Transcribe the records below. Leave every line exactly as written.
======== Provided material
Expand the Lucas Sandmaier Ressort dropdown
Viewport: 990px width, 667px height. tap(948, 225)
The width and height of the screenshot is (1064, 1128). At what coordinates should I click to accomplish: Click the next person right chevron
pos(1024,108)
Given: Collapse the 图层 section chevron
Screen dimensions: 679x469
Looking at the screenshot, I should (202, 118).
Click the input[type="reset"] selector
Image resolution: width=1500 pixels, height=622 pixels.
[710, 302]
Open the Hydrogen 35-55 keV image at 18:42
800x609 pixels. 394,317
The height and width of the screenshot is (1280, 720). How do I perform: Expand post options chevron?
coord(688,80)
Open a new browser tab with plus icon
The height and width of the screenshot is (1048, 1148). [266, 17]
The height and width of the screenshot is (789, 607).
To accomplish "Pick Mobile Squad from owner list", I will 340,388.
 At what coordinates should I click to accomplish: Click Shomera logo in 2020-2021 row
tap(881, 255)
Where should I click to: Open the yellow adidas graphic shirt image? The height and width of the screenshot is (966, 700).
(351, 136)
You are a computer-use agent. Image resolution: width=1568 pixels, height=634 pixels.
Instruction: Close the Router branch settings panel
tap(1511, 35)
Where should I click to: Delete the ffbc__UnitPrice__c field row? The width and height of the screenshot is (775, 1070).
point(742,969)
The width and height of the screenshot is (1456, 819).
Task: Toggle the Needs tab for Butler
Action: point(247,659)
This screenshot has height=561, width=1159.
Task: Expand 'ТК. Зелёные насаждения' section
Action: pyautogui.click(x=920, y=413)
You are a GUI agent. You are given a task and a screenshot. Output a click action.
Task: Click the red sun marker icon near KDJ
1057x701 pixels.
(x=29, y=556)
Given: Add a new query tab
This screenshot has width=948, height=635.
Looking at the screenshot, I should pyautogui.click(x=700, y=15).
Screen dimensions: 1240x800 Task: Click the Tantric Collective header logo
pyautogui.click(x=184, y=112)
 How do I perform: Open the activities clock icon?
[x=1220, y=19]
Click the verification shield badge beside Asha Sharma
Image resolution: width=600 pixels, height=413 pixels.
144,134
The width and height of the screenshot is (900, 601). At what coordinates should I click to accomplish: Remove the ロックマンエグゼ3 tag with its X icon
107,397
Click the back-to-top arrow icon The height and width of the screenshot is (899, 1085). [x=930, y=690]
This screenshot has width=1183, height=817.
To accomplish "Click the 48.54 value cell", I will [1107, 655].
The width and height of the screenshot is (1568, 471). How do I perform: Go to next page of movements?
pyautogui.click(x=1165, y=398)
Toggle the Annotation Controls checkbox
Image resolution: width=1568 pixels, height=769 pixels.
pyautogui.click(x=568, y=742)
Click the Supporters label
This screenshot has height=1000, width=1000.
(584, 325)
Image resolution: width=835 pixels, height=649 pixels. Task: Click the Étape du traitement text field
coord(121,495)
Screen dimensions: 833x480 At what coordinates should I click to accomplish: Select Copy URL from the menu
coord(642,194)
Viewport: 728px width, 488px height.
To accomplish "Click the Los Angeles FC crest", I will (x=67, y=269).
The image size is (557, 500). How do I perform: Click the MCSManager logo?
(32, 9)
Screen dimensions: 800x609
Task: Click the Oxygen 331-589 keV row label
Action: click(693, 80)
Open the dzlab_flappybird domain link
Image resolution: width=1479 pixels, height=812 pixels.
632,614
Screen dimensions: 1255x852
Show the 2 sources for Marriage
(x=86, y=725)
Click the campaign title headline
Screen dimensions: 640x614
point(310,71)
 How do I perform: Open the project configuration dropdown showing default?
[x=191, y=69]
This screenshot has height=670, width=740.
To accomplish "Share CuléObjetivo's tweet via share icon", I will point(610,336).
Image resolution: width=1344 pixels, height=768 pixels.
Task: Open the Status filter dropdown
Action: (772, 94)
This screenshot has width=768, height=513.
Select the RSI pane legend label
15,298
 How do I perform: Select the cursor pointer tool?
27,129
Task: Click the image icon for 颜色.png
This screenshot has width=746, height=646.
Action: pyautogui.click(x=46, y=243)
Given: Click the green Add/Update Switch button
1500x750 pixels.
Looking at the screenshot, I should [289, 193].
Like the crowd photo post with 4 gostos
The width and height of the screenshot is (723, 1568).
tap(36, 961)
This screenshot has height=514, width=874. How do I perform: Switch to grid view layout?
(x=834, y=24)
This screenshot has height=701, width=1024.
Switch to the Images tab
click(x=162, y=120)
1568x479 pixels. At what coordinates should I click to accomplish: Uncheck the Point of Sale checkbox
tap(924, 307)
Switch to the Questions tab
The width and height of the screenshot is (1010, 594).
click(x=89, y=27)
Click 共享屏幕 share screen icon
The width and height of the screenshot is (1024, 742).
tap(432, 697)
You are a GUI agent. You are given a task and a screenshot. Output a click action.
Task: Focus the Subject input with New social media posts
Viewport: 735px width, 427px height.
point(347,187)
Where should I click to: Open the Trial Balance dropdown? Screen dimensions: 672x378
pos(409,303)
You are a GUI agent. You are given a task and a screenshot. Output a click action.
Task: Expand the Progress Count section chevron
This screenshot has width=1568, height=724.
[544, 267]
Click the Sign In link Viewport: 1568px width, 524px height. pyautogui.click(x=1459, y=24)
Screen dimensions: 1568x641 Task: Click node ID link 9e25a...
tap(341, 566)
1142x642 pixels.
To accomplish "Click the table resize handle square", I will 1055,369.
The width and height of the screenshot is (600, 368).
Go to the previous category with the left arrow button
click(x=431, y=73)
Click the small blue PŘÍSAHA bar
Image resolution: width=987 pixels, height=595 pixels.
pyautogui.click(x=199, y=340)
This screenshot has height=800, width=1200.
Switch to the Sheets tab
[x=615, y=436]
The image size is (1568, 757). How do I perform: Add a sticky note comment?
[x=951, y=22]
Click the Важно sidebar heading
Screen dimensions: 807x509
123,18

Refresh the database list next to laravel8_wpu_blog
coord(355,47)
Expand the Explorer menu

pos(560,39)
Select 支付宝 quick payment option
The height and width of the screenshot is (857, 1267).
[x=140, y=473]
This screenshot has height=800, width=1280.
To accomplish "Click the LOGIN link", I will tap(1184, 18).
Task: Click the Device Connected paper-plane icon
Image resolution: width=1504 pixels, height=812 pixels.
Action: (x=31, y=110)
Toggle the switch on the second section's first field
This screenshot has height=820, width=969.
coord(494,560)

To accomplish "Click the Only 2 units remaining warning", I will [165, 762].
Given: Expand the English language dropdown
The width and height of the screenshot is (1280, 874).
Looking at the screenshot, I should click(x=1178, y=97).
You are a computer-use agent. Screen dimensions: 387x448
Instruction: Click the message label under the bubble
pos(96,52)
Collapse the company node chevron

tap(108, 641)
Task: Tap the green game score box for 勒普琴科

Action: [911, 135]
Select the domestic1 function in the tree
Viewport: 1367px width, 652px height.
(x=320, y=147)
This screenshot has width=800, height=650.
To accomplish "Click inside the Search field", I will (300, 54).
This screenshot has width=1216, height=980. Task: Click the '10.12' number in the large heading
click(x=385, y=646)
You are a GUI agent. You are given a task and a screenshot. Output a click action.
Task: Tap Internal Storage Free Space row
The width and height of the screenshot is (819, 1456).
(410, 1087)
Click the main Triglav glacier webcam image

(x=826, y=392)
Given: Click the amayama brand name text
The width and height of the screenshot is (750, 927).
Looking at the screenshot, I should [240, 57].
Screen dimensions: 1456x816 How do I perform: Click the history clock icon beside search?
================
# Answer to this problem:
Expand the Lucas Sandmaier Ressort dropdown
Viewport: 990px width, 667px height. tap(948, 225)
The width and height of the screenshot is (1064, 1128). At what coordinates should I click to accomplish: Click the next person right chevron
pos(1024,108)
Given: Collapse the 图层 section chevron
Screen dimensions: 679x469
Looking at the screenshot, I should (202, 118).
Click the input[type="reset"] selector
Image resolution: width=1500 pixels, height=622 pixels.
[710, 302]
Open the Hydrogen 35-55 keV image at 18:42
800x609 pixels. 394,317
The height and width of the screenshot is (1280, 720). How do I perform: Expand post options chevron?
coord(688,80)
Open a new browser tab with plus icon
The height and width of the screenshot is (1048, 1148). [266, 17]
The height and width of the screenshot is (789, 607).
To accomplish "Pick Mobile Squad from owner list", I will 340,388.
 At what coordinates should I click to accomplish: Click Shomera logo in 2020-2021 row
tap(881, 255)
Where should I click to: Open the yellow adidas graphic shirt image? The height and width of the screenshot is (966, 700).
(351, 136)
You are a computer-use agent. Image resolution: width=1568 pixels, height=634 pixels.
Instruction: Close the Router branch settings panel
tap(1511, 35)
Where should I click to: Delete the ffbc__UnitPrice__c field row? The width and height of the screenshot is (775, 1070).
point(742,969)
The width and height of the screenshot is (1456, 819).
Task: Toggle the Needs tab for Butler
Action: point(247,659)
This screenshot has height=561, width=1159.
Task: Expand 'ТК. Зелёные насаждения' section
Action: pyautogui.click(x=920, y=413)
You are a GUI agent. You are given a task and a screenshot. Output a click action.
Task: Click the red sun marker icon near KDJ
1057x701 pixels.
(x=29, y=556)
Given: Add a new query tab
This screenshot has width=948, height=635.
Looking at the screenshot, I should pyautogui.click(x=700, y=15).
Screen dimensions: 1240x800 Task: Click the Tantric Collective header logo
pyautogui.click(x=184, y=112)
 How do I perform: Open the activities clock icon?
[x=1220, y=19]
Click the verification shield badge beside Asha Sharma
Image resolution: width=600 pixels, height=413 pixels.
144,134
The width and height of the screenshot is (900, 601). At what coordinates should I click to accomplish: Remove the ロックマンエグゼ3 tag with its X icon
107,397
Click the back-to-top arrow icon The height and width of the screenshot is (899, 1085). [x=930, y=690]
This screenshot has width=1183, height=817.
To accomplish "Click the 48.54 value cell", I will [1107, 655].
The width and height of the screenshot is (1568, 471). How do I perform: Go to next page of movements?
pyautogui.click(x=1165, y=398)
Toggle the Annotation Controls checkbox
Image resolution: width=1568 pixels, height=769 pixels.
pyautogui.click(x=568, y=742)
Click the Supporters label
This screenshot has height=1000, width=1000.
(584, 325)
Image resolution: width=835 pixels, height=649 pixels. Task: Click the Étape du traitement text field
coord(121,495)
Screen dimensions: 833x480 At what coordinates should I click to accomplish: Select Copy URL from the menu
coord(642,194)
Viewport: 728px width, 488px height.
To accomplish "Click the Los Angeles FC crest", I will (x=67, y=269).
The image size is (557, 500). How do I perform: Click the MCSManager logo?
(32, 9)
Screen dimensions: 800x609
Task: Click the Oxygen 331-589 keV row label
Action: click(693, 80)
Open the dzlab_flappybird domain link
Image resolution: width=1479 pixels, height=812 pixels.
632,614
Screen dimensions: 1255x852
Show the 2 sources for Marriage
(x=86, y=725)
Click the campaign title headline
Screen dimensions: 640x614
point(310,71)
 How do I perform: Open the project configuration dropdown showing default?
[x=191, y=69]
This screenshot has height=670, width=740.
To accomplish "Share CuléObjetivo's tweet via share icon", I will point(610,336).
Image resolution: width=1344 pixels, height=768 pixels.
Task: Open the Status filter dropdown
Action: (772, 94)
This screenshot has width=768, height=513.
Select the RSI pane legend label
15,298
 How do I perform: Select the cursor pointer tool?
27,129
Task: Click the image icon for 颜色.png
This screenshot has width=746, height=646.
Action: pyautogui.click(x=46, y=243)
Given: Click the green Add/Update Switch button
1500x750 pixels.
Looking at the screenshot, I should [289, 193].
Like the crowd photo post with 4 gostos
The width and height of the screenshot is (723, 1568).
tap(36, 961)
This screenshot has height=514, width=874. How do I perform: Switch to grid view layout?
(x=834, y=24)
This screenshot has height=701, width=1024.
Switch to the Images tab
click(x=162, y=120)
1568x479 pixels. At what coordinates should I click to accomplish: Uncheck the Point of Sale checkbox
tap(924, 307)
Switch to the Questions tab
The width and height of the screenshot is (1010, 594).
click(x=89, y=27)
Click 共享屏幕 share screen icon
The width and height of the screenshot is (1024, 742).
tap(432, 697)
You are a GUI agent. You are given a task and a screenshot. Output a click action.
Task: Focus the Subject input with New social media posts
Viewport: 735px width, 427px height.
point(347,187)
Where should I click to: Open the Trial Balance dropdown? Screen dimensions: 672x378
pos(409,303)
You are a GUI agent. You are given a task and a screenshot. Output a click action.
Task: Expand the Progress Count section chevron
This screenshot has width=1568, height=724.
[544, 267]
Click the Sign In link Viewport: 1568px width, 524px height. pyautogui.click(x=1459, y=24)
Screen dimensions: 1568x641 Task: Click node ID link 9e25a...
tap(341, 566)
1142x642 pixels.
To accomplish "Click the table resize handle square", I will 1055,369.
The width and height of the screenshot is (600, 368).
Go to the previous category with the left arrow button
click(x=431, y=73)
Click the small blue PŘÍSAHA bar
Image resolution: width=987 pixels, height=595 pixels.
pyautogui.click(x=199, y=340)
This screenshot has height=800, width=1200.
Switch to the Sheets tab
[x=615, y=436]
The image size is (1568, 757). How do I perform: Add a sticky note comment?
[x=951, y=22]
Click the Важно sidebar heading
Screen dimensions: 807x509
123,18

Refresh the database list next to laravel8_wpu_blog
coord(355,47)
Expand the Explorer menu

pos(560,39)
Select 支付宝 quick payment option
The height and width of the screenshot is (857, 1267).
[x=140, y=473]
This screenshot has height=800, width=1280.
To accomplish "Click the LOGIN link", I will tap(1184, 18).
Task: Click the Device Connected paper-plane icon
Image resolution: width=1504 pixels, height=812 pixels.
Action: (x=31, y=110)
Toggle the switch on the second section's first field
This screenshot has height=820, width=969.
coord(494,560)

To accomplish "Click the Only 2 units remaining warning", I will [165, 762].
Given: Expand the English language dropdown
The width and height of the screenshot is (1280, 874).
Looking at the screenshot, I should click(x=1178, y=97).
You are a computer-use agent. Screen dimensions: 387x448
Instruction: Click the message label under the bubble
pos(96,52)
Collapse the company node chevron

tap(108, 641)
Task: Tap the green game score box for 勒普琴科

Action: [911, 135]
Select the domestic1 function in the tree
Viewport: 1367px width, 652px height.
(x=320, y=147)
This screenshot has width=800, height=650.
To accomplish "Click inside the Search field", I will (300, 54).
This screenshot has width=1216, height=980. Task: Click the '10.12' number in the large heading
click(x=385, y=646)
You are a GUI agent. You are given a task and a screenshot. Output a click action.
Task: Tap Internal Storage Free Space row
The width and height of the screenshot is (819, 1456).
(410, 1087)
Click the main Triglav glacier webcam image

(x=826, y=392)
Given: Click the amayama brand name text
The width and height of the screenshot is (750, 927).
Looking at the screenshot, I should [240, 57].
Screen dimensions: 1456x816 How do I perform: Click the history clock icon beside search?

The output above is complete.